- READING PASSAGE:
- - - -

Movements of the head and jaw are functionally complex. Multiple muscle groups interact to produce forces on bony structures that are constrained at joints with multiple degrees of freedom. It is difficult, and often impossible, to measure directly the many physical variables that define bone and muscle movements, and when data is experimentally determined they are often limited or incomplete. Virtual modelling can be used to clarify relationships between structure and function, and may be the only practical way to study variables such as muscle tensions, joint loading and specific kinematics. Multibody dynamics analysis (MDA) provides a means to analyse movements and forces associated with the neck, head and lower jaw. Once confined to engineering, multibody modelling is now becoming more accessible to anatomists and biomechanists, either through multidiscipline interactions or by the use of specialist multibody software designed for simulating anatomical structures (e.g. adams lifemod, anybody, simm). Here MDA is introduced and an overview given of its applications within craniofacial biomechanics. The multibody descriptions will be confined to rigid body mechanics, whereby a structure undergoes so little deformation that it has no effect on gross body motion. The complexities, in terms of derivation of dynamic equations and matrices linked to multibody analyses, are beyond the scope of this paper, and the reader is urged to consult specialist literature dealing solely with the dynamics of multibody systems for more information (Shabana, 2005).

- - - -

- DATA UNDER STUDY:
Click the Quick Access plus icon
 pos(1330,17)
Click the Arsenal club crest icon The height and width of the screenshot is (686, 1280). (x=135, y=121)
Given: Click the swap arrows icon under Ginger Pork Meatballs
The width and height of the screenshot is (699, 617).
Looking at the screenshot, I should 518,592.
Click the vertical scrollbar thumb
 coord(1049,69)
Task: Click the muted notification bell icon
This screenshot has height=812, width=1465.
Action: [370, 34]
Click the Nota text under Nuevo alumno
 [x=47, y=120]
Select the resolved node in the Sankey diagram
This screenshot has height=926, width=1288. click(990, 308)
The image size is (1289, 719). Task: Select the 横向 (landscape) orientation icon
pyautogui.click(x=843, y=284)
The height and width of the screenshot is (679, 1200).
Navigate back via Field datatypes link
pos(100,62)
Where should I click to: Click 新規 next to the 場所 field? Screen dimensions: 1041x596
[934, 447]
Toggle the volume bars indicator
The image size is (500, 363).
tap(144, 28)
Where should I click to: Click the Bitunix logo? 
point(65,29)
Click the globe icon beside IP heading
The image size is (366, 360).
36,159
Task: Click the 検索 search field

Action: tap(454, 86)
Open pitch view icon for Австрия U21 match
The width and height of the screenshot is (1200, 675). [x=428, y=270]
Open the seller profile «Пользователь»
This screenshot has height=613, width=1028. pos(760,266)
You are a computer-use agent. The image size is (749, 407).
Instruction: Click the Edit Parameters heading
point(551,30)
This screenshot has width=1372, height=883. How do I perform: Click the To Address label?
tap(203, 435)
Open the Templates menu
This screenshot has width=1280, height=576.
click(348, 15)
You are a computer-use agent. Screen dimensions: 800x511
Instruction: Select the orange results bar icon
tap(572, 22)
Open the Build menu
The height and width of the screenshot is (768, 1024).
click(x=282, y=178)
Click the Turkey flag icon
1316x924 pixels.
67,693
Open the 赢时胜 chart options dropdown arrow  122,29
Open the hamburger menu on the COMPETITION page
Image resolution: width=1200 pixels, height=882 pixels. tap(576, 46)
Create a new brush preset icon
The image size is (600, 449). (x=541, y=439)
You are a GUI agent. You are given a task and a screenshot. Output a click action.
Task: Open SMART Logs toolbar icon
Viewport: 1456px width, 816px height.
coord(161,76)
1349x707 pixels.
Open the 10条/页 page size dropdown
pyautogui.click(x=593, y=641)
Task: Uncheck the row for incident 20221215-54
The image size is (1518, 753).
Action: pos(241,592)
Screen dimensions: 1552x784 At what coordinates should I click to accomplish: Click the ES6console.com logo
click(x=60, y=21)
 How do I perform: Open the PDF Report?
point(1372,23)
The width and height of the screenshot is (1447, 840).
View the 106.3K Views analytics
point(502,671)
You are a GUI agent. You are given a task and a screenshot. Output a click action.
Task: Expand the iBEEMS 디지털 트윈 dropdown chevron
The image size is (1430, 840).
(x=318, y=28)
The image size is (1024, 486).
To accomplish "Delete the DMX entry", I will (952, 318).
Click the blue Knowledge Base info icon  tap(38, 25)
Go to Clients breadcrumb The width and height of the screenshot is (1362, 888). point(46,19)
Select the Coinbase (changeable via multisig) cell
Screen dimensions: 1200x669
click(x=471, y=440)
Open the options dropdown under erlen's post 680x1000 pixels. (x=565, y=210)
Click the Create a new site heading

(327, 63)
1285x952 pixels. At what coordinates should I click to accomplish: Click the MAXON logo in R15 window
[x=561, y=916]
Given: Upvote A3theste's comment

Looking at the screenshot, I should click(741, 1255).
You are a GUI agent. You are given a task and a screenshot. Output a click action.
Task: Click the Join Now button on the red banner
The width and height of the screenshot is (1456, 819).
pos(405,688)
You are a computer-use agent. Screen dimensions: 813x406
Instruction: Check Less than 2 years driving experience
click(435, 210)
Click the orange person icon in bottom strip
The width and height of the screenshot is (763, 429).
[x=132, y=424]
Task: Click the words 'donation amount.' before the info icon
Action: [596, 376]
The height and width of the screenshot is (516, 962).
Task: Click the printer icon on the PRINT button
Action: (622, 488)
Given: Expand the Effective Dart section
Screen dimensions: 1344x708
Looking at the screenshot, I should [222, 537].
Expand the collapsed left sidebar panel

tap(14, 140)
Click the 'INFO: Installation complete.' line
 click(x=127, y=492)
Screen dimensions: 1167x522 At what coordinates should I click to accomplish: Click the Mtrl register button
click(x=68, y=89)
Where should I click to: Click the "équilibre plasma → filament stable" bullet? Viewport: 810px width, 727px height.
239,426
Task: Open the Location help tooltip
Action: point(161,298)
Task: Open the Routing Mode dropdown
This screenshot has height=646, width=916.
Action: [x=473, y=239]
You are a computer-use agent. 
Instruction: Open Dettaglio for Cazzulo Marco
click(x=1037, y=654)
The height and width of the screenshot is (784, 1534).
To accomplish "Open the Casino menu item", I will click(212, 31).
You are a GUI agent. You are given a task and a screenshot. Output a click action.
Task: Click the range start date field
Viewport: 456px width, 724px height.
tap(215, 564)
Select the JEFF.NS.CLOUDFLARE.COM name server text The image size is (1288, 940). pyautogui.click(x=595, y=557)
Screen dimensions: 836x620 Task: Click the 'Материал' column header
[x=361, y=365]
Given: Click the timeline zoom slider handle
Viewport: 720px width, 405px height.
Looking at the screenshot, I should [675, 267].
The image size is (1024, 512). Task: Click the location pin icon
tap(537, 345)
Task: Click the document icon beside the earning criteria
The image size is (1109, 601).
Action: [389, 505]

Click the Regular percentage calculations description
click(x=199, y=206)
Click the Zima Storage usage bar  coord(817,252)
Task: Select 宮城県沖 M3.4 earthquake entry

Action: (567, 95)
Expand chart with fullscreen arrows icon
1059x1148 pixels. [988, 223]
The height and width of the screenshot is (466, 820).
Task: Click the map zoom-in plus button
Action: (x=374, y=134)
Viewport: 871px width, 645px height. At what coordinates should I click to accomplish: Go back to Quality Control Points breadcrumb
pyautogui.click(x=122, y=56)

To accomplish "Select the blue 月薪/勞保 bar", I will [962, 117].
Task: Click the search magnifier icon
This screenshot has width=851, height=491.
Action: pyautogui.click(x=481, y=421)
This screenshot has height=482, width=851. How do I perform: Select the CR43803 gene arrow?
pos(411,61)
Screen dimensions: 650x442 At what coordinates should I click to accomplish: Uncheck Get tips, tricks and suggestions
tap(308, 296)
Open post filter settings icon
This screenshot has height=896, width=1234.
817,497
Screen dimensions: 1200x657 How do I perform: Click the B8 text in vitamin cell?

- - - -

- TASK 1: List the specialist multibody software packages that the passage on craniofacial biomechanics names as examples.
- TASK 2: In the passage on craniofacial biomechanics, to what kind of mechanics are the multibody descriptions confined?
- TASK 3: Translate this sentence from the passage on craniofacial biomechanics into Spanish: "Virtual modelling can be used to clarify relationships between structure and function, and may be the only practical way to study variables such as muscle tensions, joint loading and specific kinematics."

- ANSWER SECTION 1:
adams lifemod
anybody
simm

- ANSWER SECTION 2: Rigid body mechanics.

- ANSWER SECTION 3: El modelado virtual puede utilizarse para esclarecer las relaciones entre estructura y función, y puede ser la única forma práctica de estudiar variables como las tensiones musculares, la carga articular y la cinemática específica.